| WORK TO BE COMPLETED |
Please repeat exactly the lines from the one containing "Click the Fix interferences tool" to the end of the entries below, both included, and omit all pictures.

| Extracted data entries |
——————

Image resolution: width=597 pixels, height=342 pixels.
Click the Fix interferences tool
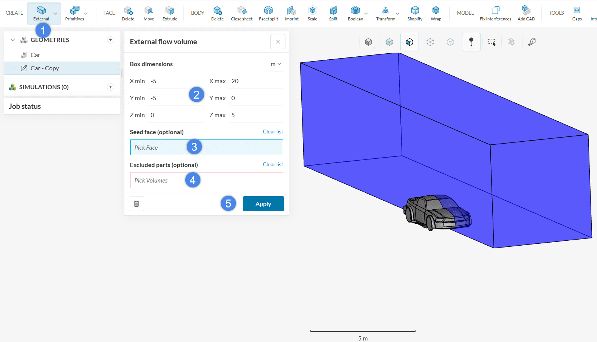point(495,13)
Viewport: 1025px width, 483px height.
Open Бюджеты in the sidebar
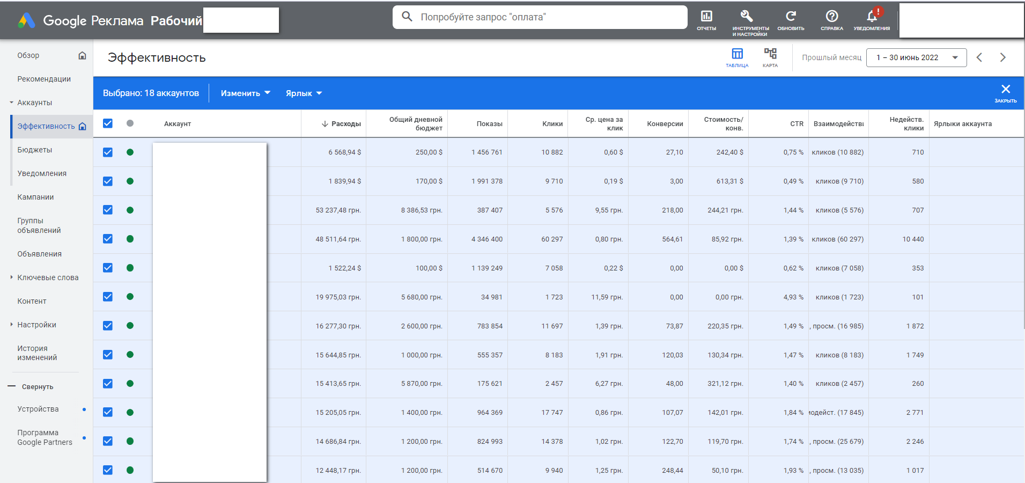[35, 150]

——————

| FINAL ANSWER |
Click the Fix interferences tool
point(495,13)
Viewport: 1025px width, 483px height.
Open Бюджеты in the sidebar
[35, 150]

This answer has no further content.